The camp that answers back is the Relevance camp. It wants more than anything for teenagers to experience church as critical and life-giving RIGHT NOW, and it is most certain that sitting them in a pew for the one hour a week we have them is a terrible waste of opportunity. Instead, the Relevance camp wants youth interacting with their peers and adult leaders, forming the kind of nourishing relationships that uniquely grow at church. It wants them discussing the Bible and contemporary events, not just listening to someone read it and tell them what it means and how it applies.

The Relevance camp is willing to permit youth in worship for special occasions like Confirmation and Youth Sunday services where students lead the entire thing. Otherwise, it hollers for sweeping substantive changes to the liturgy (“liturgy?!”) to make it more interactive and appealing to young people.

The battle rages on.

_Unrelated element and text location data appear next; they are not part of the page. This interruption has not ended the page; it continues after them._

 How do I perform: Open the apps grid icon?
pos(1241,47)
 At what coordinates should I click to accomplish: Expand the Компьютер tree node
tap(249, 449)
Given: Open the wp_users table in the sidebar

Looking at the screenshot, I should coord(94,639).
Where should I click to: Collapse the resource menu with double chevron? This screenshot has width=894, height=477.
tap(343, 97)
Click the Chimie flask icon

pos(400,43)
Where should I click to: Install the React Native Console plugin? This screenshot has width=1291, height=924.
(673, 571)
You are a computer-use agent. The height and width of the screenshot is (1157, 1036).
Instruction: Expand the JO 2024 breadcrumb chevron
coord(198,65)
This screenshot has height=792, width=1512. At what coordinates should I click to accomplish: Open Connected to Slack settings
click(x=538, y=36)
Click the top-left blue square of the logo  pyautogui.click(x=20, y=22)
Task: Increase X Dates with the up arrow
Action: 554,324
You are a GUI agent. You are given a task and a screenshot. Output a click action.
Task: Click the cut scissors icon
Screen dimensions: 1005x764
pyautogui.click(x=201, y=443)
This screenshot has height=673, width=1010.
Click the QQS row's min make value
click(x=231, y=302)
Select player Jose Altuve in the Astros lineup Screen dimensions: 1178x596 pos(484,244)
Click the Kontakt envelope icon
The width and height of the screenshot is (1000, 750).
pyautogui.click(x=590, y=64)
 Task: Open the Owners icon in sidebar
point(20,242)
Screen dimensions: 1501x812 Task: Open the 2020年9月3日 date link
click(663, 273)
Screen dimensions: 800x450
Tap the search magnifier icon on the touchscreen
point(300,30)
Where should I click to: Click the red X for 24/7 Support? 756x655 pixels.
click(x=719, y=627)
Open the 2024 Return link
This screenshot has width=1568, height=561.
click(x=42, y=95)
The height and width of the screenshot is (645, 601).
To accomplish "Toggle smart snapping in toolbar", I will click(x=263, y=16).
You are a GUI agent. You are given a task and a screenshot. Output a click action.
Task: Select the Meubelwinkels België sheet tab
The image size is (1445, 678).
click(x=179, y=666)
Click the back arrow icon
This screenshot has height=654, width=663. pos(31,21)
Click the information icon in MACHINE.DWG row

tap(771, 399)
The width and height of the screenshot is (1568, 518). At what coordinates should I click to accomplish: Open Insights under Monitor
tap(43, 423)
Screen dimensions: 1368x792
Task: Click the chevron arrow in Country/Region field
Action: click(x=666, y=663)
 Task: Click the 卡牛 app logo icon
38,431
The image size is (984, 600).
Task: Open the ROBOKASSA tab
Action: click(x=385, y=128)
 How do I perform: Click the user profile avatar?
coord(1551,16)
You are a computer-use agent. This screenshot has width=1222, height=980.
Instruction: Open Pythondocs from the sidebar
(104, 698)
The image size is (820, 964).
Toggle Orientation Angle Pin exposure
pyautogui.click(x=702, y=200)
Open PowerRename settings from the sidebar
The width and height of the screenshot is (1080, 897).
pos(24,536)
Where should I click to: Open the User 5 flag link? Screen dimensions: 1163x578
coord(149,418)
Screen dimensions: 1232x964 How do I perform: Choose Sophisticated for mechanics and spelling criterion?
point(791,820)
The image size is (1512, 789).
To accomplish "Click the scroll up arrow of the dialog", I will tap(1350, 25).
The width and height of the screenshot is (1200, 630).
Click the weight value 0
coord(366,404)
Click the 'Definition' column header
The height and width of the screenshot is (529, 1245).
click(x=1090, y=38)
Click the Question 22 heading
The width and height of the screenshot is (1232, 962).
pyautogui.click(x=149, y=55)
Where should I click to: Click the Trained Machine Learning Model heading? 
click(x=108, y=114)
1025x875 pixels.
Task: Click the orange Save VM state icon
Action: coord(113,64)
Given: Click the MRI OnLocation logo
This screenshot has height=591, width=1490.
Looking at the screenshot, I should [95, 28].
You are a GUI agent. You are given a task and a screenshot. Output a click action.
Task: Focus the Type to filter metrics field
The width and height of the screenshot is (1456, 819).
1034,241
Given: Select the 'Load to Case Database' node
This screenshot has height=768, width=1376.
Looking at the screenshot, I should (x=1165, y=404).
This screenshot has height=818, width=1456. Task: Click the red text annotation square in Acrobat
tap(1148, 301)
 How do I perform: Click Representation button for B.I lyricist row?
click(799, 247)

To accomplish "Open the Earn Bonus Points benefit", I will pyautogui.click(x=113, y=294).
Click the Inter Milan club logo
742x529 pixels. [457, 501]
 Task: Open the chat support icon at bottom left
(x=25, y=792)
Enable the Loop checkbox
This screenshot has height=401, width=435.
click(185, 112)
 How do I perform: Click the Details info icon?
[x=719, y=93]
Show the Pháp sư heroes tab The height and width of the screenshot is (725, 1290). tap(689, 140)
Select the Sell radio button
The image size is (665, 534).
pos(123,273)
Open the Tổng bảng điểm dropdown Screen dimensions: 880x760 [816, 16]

The Take-Your-Medicine camp takes a hill when the 9th grader reading Scripture kills it and I can see the congregation totally keyed in. The Relevance camp retakes the hill as I watch three students giggle and whisper through the sermon.

Getting Good Because You Have To

A colleague has a new baby at home, and he’s describing through bloodshot eyes the maddening resistance infants put up to all routine and schedule. I need to stop meeting every description of an episode involving his son with one from my own experience, now nine years old, but parenting a newborn is one of those things you endure that make you believe you have something of value to share with the world.

Mine comes down to this: the routine and the schedule that you so desperately miss and that you would pay any price to establish is nothing compared to the one your new family situation may ultimately give you. Almost nothing about the way I spend my time at home and the things I do fulfills the expectations I had for what my life would be like with a kid. It’s so much better.

A succession of routines produced the one we inhabit now. They were all delightful and deficient in their own ways, as is this one, which, I know, is but a truck stop on the parenting highway. God willing, there’s miles and miles of road to come that will demand more changes in habit, more overcoming of hangups, the acquisition of more know-how.

The thing I keep reflecting on, listening to my colleague, is how much I enjoy doing things that parenting forced me to learn. The easiest example is cooking. I’m not a great cook, but I enjoy it, all of it. I enjoy the meal planning and the grocery shopping and the roasting and the grilling and the Instant Pot-ing. It was a chore, but thriving as a two-career family with a kid required me to take ownership of it. Turns out it’s the element of our little family life I enjoy the most.

Parenting isn’t the only thing that forces this kind of learning-to-love-it. Practically every change is an opportunity to get good at something we never had to do before. Resisting it in the name of keeping things the way they were is short sighted. Your future self asks you to consider that.

This Is The Story of The Church Youth Bluegrass Band

A parent of one of the high schoolers from my church texted me a photo on Halloween night. It was of her son and four of his peers from the church youth group, all dressed up as a “bluegrass band.” There were hats, overalls, bandanas, jugs, and spoons. They’s said they were doing this, but I hadn’t taken them at their word.

I smiled, because teenagers deciding to do something silly together is fun. Also, these youth don’t live close to one another; they invested time and forethought into a common project they all cared about, not one that was assigned.

My smile broadened as I recalled the long van ride to North Carolina last July during which three students entertained themselves for hours with a sprawling description of a fictional bluegrass band, including instruments, names, and, of course, outfits. Phone-less for 10 hours, this is what they did instead of Snapchat. Now, three months later, they’ve actually brought it to life.

Talking to a parent the following day, I smiled all over again to hear how she and her husband (whose son is in the band) spent trick-or-treating time with the other band parents. They hadn’t met each other before. They had a lovely dinner.

This is the story of the Church Youth Bluegrass Band.